Megos named the route Pasito a Pastio, or “little step by little step”, in reference to a recent finger injury that put him on the bench for four
months, and the slow process of returning to full climbing strength.

“Finally after four months off because of my finger injury I felt like I was climbing again for the first time without constantly thinking about my finger!”
he posted. “It’s still not great yet but getting there!”

Apparently, the recovery hasn’t slowed him down much.

Before leaving for Chile, Megos attended the 2017 Climbing Works International Festival (CWIF), presented by Rab, in Sheffield, England on March 18 and 19. A few days before the festival’s bouldering competition, Megos withdrew from the
field because of his finger injury, but the day before the competition, he changed his mind.

Alex Megos, on the podium, CWIF 2017. Photo courtesy of CWIF.Despite his injury, Megos took
first place against a field of top international climbers, such as Jongwon Chon of South Korea (second place), Michael Piccolruaz of Italy (third place),
Matt Cousins of Great Britain (fourth place), Jernej Kruder of Slovenia (fifth place), and Jan Hojer of Germany (sixth place).
━━━━
• **SHORT TASK A**: From the passage about Alex Megos, list each climber who placed second through sixth at the festival, with their country and finishing position.
• **SHORT TASK B**: Carry on the passage about Alex Megos from its last sentence.

• **DATA PROVIDED**:
━━━━
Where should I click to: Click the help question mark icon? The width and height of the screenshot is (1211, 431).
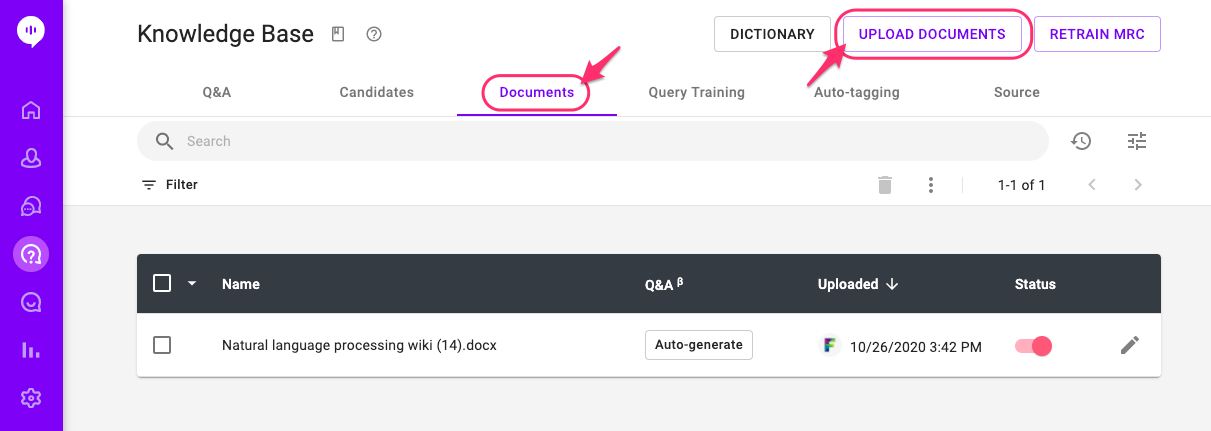[374, 34]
━━━━
• **EXERCISE RESULT A**:
- Jongwon Chon, South Korea, second place
- Michael Piccolruaz, Italy, third place
- Matt Cousins, Great Britain, fourth place
- Jernej Kruder, Slovenia, fifth place
- Jan Hojer, Germany, sixth place

• **EXERCISE RESULT B**:
Other competitors this year included: Jimmy Webb, Sean McColl, David Lama, Melissa l le Nevé, Tyler Landman, Sol Sa, Jorg Verhoeven, Rustam Gelmanov, Julia
Kruder, Petra Klinger, Michele Caminati, Julia Wurm, Gabri Moroni, Will Bosi, Hannah Midtboe, Louis Parkinson, and Pete Whittaker, among others.

With his CWIF 2017 victory, Megos took home a prize of £2000.

A week later in Chile, on March 25, Megos won the Master de Boulder competition in Santiago, ahead of Killian Fischhuber in second and local climber Facundo
Langbehn in third.

“After a huge fight yesterday in the finals … I somehow won the event in front of the best crowd I’ve ever seen!” he posted after the competition.

He called his trip to Chile “one of the most memorable” that he’s ever been on. Now back in Europe, he posted: “Not much to say except that I miss Chile
already! It’s been great and I’m sure I will be back sometime. Thanks to everyone who made this trip special.”